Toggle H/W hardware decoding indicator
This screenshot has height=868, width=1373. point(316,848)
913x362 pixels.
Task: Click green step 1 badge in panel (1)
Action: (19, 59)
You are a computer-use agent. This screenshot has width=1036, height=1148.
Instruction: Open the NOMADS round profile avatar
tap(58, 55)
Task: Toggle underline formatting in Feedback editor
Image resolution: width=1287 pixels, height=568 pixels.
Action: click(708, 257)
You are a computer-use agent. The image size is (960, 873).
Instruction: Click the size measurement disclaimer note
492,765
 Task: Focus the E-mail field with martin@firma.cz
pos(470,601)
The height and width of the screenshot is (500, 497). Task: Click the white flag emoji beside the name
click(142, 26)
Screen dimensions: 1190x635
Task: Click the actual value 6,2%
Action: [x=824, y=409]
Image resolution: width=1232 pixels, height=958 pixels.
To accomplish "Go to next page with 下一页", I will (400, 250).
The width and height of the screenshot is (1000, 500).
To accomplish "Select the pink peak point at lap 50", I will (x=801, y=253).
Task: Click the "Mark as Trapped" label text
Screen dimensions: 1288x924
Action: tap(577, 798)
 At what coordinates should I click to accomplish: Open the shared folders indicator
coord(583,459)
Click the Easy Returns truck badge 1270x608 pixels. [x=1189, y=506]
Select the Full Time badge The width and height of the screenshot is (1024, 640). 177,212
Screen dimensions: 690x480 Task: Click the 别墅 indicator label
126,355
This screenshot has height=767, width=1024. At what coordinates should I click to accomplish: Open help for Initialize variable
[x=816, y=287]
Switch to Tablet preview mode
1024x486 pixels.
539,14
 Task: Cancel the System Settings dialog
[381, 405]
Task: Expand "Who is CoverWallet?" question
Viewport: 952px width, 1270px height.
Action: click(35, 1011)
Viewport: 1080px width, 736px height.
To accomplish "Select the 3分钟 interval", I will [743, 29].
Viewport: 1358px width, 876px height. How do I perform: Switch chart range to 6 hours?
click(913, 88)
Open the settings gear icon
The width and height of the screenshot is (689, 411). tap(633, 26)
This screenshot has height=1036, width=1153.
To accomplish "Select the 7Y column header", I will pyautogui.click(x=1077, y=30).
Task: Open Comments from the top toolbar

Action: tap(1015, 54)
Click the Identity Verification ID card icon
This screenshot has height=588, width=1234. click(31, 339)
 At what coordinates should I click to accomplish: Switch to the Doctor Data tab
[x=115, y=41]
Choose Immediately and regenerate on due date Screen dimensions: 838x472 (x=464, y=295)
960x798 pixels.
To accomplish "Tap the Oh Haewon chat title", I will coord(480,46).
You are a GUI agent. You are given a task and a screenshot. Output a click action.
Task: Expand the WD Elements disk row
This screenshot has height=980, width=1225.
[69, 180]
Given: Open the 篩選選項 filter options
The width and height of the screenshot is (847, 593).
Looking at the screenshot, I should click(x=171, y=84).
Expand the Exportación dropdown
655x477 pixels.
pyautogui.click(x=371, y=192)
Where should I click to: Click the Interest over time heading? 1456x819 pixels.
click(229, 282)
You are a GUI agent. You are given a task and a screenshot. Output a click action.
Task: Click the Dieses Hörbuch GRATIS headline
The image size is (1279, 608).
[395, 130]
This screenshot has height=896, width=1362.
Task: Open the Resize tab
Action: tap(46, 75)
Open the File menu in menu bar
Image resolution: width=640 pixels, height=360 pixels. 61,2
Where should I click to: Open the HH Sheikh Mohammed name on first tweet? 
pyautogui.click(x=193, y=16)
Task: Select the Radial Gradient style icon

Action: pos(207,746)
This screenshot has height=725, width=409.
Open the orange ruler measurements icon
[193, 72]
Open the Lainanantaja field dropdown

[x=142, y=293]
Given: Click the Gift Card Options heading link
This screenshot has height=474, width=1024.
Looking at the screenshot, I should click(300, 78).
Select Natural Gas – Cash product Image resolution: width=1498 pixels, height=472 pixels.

+--

Could you repeat every record above exactly as it is written?

Toggle H/W hardware decoding indicator
This screenshot has height=868, width=1373. point(316,848)
913x362 pixels.
Task: Click green step 1 badge in panel (1)
Action: (19, 59)
You are a computer-use agent. This screenshot has width=1036, height=1148.
Instruction: Open the NOMADS round profile avatar
tap(58, 55)
Task: Toggle underline formatting in Feedback editor
Image resolution: width=1287 pixels, height=568 pixels.
Action: click(708, 257)
You are a computer-use agent. The image size is (960, 873).
Instruction: Click the size measurement disclaimer note
492,765
 Task: Focus the E-mail field with martin@firma.cz
pos(470,601)
The height and width of the screenshot is (500, 497). Task: Click the white flag emoji beside the name
click(142, 26)
Screen dimensions: 1190x635
Task: Click the actual value 6,2%
Action: [x=824, y=409]
Image resolution: width=1232 pixels, height=958 pixels.
To accomplish "Go to next page with 下一页", I will (400, 250).
The width and height of the screenshot is (1000, 500).
To accomplish "Select the pink peak point at lap 50", I will (x=801, y=253).
Task: Click the "Mark as Trapped" label text
Screen dimensions: 1288x924
Action: tap(577, 798)
 At what coordinates should I click to accomplish: Open the shared folders indicator
coord(583,459)
Click the Easy Returns truck badge 1270x608 pixels. [x=1189, y=506]
Select the Full Time badge The width and height of the screenshot is (1024, 640). 177,212
Screen dimensions: 690x480 Task: Click the 别墅 indicator label
126,355
This screenshot has height=767, width=1024. At what coordinates should I click to accomplish: Open help for Initialize variable
[x=816, y=287]
Switch to Tablet preview mode
1024x486 pixels.
539,14
 Task: Cancel the System Settings dialog
[381, 405]
Task: Expand "Who is CoverWallet?" question
Viewport: 952px width, 1270px height.
Action: click(35, 1011)
Viewport: 1080px width, 736px height.
To accomplish "Select the 3分钟 interval", I will [743, 29].
Viewport: 1358px width, 876px height. How do I perform: Switch chart range to 6 hours?
click(913, 88)
Open the settings gear icon
The width and height of the screenshot is (689, 411). tap(633, 26)
This screenshot has height=1036, width=1153.
To accomplish "Select the 7Y column header", I will pyautogui.click(x=1077, y=30).
Task: Open Comments from the top toolbar

Action: tap(1015, 54)
Click the Identity Verification ID card icon
This screenshot has height=588, width=1234. click(31, 339)
 At what coordinates should I click to accomplish: Switch to the Doctor Data tab
[x=115, y=41]
Choose Immediately and regenerate on due date Screen dimensions: 838x472 (x=464, y=295)
960x798 pixels.
To accomplish "Tap the Oh Haewon chat title", I will coord(480,46).
You are a GUI agent. You are given a task and a screenshot. Output a click action.
Task: Expand the WD Elements disk row
This screenshot has height=980, width=1225.
[69, 180]
Given: Open the 篩選選項 filter options
The width and height of the screenshot is (847, 593).
Looking at the screenshot, I should click(x=171, y=84).
Expand the Exportación dropdown
655x477 pixels.
pyautogui.click(x=371, y=192)
Where should I click to: Click the Interest over time heading? 1456x819 pixels.
click(229, 282)
You are a GUI agent. You are given a task and a screenshot. Output a click action.
Task: Click the Dieses Hörbuch GRATIS headline
The image size is (1279, 608).
[395, 130]
This screenshot has height=896, width=1362.
Task: Open the Resize tab
Action: tap(46, 75)
Open the File menu in menu bar
Image resolution: width=640 pixels, height=360 pixels. 61,2
Where should I click to: Open the HH Sheikh Mohammed name on first tweet? 
pyautogui.click(x=193, y=16)
Task: Select the Radial Gradient style icon

Action: pos(207,746)
This screenshot has height=725, width=409.
Open the orange ruler measurements icon
[193, 72]
Open the Lainanantaja field dropdown

[x=142, y=293]
Given: Click the Gift Card Options heading link
This screenshot has height=474, width=1024.
Looking at the screenshot, I should click(300, 78).
Select Natural Gas – Cash product Image resolution: width=1498 pixels, height=472 pixels.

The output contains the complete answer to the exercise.